Surtout, n'oubliez pas qu'il s'agit d'un blog sans prétention. Je ni la science infuse ni une connaissance parfaite de la grammaire française ou du sujet que traite l'un de mes articles. Si quelque chose ne vous convient pas sur ce blog, que ce soit une faute d'orthographe ou une remarque sur l'un de mes billets, n'hésitez pas à m'en faire part. Je reste ouvert à toutes suggestions/remarques.

Hakayami. 

- Mai 2012 -
Bonjour à toi, jeune courageux qui lit l'édito.

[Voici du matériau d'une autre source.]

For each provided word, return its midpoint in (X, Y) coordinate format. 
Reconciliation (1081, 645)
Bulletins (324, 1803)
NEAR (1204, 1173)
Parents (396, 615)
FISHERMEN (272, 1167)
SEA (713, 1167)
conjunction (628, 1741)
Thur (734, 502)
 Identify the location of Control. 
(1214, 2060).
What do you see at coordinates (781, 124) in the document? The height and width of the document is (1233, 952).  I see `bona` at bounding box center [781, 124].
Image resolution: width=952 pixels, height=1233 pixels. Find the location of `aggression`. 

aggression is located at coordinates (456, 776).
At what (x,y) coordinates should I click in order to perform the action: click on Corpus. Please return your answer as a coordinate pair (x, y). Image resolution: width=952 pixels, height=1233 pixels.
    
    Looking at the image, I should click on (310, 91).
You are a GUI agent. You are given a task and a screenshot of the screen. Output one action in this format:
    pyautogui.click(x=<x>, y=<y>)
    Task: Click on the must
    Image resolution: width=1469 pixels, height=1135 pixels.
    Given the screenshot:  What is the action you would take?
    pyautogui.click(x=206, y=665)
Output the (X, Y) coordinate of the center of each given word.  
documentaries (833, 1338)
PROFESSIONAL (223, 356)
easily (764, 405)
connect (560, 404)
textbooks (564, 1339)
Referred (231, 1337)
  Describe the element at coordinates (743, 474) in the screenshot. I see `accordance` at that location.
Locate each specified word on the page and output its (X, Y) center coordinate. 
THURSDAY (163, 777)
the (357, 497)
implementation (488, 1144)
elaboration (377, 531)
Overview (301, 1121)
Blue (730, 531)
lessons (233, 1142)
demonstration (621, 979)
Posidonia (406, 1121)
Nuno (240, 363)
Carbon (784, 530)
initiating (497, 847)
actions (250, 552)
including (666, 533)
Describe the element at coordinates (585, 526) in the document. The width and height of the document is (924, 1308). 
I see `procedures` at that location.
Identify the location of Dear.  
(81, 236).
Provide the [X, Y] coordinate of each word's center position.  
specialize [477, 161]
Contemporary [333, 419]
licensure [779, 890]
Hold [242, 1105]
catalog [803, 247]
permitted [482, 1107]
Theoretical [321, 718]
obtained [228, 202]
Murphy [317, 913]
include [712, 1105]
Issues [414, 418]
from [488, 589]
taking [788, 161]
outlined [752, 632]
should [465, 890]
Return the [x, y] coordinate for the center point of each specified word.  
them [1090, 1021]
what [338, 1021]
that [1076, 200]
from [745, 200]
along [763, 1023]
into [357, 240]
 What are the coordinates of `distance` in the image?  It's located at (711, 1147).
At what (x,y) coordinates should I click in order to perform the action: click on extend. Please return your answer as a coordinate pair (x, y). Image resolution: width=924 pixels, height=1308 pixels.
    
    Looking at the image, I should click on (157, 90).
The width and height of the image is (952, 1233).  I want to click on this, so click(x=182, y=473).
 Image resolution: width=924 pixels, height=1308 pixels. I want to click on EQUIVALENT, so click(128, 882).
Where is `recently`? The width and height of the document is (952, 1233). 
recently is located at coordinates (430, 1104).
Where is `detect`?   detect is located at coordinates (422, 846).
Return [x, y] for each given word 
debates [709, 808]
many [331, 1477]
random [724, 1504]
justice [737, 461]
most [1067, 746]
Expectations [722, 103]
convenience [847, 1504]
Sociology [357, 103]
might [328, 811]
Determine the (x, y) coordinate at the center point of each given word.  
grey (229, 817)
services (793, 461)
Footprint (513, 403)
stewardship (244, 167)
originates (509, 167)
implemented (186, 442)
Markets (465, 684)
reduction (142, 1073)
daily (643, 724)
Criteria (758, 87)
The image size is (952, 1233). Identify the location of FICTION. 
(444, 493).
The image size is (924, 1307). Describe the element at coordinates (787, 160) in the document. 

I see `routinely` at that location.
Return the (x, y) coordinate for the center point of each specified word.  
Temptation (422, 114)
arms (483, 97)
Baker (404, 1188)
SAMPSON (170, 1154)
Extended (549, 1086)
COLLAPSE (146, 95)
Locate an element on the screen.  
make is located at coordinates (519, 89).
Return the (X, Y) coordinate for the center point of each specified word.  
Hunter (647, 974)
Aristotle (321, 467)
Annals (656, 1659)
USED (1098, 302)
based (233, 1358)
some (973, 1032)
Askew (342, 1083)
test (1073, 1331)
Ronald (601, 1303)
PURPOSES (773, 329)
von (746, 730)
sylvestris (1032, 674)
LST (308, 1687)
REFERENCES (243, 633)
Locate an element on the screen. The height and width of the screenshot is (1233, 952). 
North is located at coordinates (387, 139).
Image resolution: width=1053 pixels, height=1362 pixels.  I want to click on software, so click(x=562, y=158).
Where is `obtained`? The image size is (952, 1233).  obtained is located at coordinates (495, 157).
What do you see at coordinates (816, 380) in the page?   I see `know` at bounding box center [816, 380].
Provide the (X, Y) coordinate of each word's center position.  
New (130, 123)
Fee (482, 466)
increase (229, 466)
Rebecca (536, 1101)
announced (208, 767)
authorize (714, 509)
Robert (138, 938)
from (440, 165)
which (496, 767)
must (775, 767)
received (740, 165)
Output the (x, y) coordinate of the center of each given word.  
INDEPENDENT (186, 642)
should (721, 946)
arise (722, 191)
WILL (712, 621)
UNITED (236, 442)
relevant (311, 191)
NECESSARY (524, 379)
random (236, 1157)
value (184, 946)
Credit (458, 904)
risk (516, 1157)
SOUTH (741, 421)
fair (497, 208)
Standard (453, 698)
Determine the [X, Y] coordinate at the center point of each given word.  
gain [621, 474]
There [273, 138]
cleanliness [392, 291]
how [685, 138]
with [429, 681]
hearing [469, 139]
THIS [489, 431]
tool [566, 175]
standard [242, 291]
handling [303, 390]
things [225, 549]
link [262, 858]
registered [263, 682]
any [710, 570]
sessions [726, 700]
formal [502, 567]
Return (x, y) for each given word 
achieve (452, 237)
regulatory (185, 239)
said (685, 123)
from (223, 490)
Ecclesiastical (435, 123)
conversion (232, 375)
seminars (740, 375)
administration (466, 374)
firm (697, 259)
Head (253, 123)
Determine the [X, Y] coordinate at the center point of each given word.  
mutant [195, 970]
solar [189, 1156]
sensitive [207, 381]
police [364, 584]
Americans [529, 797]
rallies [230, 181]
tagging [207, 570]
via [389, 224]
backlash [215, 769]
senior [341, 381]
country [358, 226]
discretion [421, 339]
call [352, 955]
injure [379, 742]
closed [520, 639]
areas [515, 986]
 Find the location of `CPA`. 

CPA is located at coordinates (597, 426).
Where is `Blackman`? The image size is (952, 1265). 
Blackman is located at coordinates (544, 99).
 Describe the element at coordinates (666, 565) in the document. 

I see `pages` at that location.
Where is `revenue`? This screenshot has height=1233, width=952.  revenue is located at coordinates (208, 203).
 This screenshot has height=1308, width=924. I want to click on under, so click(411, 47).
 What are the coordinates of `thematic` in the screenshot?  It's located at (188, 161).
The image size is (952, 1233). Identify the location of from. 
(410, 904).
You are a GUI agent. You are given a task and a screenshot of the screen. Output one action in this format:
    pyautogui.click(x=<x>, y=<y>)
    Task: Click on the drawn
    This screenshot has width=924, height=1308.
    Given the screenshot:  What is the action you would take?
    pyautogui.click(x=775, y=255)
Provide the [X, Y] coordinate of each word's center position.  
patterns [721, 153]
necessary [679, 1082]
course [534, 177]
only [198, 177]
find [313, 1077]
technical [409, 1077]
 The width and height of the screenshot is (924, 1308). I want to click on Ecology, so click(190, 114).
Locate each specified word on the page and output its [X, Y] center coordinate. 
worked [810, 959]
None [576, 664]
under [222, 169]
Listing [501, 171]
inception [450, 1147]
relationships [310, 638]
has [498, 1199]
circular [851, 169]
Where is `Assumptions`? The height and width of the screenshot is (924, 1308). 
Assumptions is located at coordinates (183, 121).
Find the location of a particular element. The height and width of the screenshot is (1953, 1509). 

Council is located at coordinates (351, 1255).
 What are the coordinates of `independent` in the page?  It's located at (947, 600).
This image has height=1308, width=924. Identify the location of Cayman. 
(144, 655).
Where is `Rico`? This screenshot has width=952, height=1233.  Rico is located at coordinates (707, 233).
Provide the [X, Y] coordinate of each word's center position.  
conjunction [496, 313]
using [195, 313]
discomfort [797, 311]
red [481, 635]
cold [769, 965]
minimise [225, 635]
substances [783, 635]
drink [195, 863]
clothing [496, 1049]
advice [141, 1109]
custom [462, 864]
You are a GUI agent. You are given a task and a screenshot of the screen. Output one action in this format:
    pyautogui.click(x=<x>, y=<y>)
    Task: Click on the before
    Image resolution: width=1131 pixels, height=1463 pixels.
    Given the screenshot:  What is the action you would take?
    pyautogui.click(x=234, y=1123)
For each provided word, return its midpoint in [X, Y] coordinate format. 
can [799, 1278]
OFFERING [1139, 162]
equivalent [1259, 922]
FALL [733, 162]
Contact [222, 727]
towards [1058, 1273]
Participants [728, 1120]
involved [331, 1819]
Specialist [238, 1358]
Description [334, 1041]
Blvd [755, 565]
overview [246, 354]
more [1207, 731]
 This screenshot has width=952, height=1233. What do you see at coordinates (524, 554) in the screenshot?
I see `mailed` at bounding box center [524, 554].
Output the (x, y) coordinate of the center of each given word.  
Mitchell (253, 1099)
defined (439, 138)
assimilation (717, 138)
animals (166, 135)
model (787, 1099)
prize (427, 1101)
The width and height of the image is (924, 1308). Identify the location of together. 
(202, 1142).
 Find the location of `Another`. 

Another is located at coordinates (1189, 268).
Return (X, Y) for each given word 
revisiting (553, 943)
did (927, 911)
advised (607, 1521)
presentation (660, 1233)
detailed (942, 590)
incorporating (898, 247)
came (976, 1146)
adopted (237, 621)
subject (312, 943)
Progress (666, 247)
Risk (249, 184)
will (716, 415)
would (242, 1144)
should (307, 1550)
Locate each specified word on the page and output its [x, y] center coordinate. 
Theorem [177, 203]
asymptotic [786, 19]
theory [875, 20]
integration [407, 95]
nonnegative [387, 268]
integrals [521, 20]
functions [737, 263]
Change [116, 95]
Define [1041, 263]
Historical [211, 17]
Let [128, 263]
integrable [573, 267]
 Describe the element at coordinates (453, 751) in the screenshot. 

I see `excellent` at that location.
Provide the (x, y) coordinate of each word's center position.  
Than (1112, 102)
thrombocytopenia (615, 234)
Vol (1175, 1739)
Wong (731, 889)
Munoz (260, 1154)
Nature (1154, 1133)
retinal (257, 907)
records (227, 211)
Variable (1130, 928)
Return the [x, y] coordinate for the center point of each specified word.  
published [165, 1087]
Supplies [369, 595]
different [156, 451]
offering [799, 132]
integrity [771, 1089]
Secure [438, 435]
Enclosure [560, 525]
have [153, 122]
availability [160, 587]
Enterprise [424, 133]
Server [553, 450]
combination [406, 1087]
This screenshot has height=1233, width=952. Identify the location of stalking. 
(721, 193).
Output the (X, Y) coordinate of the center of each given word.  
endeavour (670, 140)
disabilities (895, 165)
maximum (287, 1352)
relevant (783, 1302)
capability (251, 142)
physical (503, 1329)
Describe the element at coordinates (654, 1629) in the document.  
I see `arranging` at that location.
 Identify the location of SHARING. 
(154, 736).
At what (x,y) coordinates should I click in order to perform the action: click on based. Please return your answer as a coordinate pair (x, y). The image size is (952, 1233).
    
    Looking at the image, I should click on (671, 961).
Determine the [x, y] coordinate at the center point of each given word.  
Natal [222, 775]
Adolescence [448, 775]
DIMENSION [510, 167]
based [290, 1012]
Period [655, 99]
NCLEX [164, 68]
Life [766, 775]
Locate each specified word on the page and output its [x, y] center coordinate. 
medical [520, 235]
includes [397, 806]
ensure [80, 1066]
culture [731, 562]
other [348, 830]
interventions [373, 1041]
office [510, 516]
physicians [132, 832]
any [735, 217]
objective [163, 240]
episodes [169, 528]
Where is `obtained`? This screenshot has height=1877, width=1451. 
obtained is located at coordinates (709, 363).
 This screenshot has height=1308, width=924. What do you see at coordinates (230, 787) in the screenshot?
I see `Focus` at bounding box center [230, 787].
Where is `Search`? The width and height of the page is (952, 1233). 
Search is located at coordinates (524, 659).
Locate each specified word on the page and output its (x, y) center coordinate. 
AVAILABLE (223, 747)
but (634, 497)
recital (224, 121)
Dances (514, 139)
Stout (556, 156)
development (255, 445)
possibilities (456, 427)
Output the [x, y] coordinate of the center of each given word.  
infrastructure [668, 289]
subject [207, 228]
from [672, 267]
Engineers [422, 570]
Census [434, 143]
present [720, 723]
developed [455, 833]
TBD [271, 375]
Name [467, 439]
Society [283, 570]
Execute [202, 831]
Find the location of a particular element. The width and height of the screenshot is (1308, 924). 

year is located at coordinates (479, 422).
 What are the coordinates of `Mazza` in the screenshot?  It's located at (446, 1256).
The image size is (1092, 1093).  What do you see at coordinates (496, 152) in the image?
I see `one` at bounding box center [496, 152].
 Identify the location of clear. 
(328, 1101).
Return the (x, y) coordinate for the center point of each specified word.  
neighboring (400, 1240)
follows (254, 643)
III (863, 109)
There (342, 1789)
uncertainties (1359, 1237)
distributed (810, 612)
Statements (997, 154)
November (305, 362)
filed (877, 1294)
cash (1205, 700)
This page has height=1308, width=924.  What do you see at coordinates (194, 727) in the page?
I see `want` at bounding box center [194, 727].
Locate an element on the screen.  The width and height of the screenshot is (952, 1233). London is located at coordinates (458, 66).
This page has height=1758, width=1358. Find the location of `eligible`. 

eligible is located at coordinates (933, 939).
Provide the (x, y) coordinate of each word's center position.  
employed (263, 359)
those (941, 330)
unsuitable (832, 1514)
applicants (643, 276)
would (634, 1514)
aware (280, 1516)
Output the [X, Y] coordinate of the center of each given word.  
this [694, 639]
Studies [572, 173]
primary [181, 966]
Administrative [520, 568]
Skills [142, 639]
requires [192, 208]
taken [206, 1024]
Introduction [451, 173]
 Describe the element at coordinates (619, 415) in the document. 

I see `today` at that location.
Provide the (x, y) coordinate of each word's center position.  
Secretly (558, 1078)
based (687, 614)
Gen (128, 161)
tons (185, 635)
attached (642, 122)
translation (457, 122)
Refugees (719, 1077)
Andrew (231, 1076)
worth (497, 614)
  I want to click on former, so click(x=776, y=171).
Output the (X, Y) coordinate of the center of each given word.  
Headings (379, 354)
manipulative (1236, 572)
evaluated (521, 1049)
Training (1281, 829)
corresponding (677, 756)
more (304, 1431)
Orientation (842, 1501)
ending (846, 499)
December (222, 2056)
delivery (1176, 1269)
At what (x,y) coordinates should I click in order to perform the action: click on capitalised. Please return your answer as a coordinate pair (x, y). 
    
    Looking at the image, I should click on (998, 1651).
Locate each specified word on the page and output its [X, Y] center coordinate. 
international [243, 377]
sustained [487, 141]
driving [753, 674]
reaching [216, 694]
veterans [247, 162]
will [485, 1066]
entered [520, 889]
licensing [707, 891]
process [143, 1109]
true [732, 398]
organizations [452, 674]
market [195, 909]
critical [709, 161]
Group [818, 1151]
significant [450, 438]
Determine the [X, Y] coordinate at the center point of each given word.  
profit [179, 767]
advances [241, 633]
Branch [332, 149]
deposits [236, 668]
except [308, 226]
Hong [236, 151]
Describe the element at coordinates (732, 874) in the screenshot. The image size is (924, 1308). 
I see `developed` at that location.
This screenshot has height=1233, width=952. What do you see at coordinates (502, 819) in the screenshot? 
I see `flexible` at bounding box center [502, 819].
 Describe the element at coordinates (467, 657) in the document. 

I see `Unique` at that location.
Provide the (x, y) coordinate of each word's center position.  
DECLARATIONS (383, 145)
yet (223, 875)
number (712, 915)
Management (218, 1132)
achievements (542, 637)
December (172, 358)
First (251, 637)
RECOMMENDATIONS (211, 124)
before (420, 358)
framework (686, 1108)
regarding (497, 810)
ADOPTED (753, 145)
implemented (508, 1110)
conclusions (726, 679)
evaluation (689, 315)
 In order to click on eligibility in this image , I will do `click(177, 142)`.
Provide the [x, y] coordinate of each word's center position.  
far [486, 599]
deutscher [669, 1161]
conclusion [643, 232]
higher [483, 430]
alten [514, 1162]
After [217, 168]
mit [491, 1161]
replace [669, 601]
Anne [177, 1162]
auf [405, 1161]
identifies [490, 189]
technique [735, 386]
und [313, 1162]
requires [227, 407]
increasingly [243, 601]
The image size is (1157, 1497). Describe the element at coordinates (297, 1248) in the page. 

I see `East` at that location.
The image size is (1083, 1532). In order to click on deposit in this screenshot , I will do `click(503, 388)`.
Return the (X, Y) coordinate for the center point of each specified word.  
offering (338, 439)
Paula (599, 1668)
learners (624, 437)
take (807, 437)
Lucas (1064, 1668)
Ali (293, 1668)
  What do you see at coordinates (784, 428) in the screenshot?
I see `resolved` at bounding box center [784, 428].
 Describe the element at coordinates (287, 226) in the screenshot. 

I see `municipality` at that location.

Une fois de plus, je n'ai pas pu être très productif concernant le blog. Mais j'essai de me rattraper, avec un peu de chance, le mois de Mai et de Juin devrait rattraper mon manque de productivité de Mars et Avril.
Concernant ce qui vous attend : rétrospectives, rétrospectives et encore rétrospectives. Ah oui, au mois suivant, mes impressions sur l'E3 depuis mon chez moi. En fait, comme chaque année.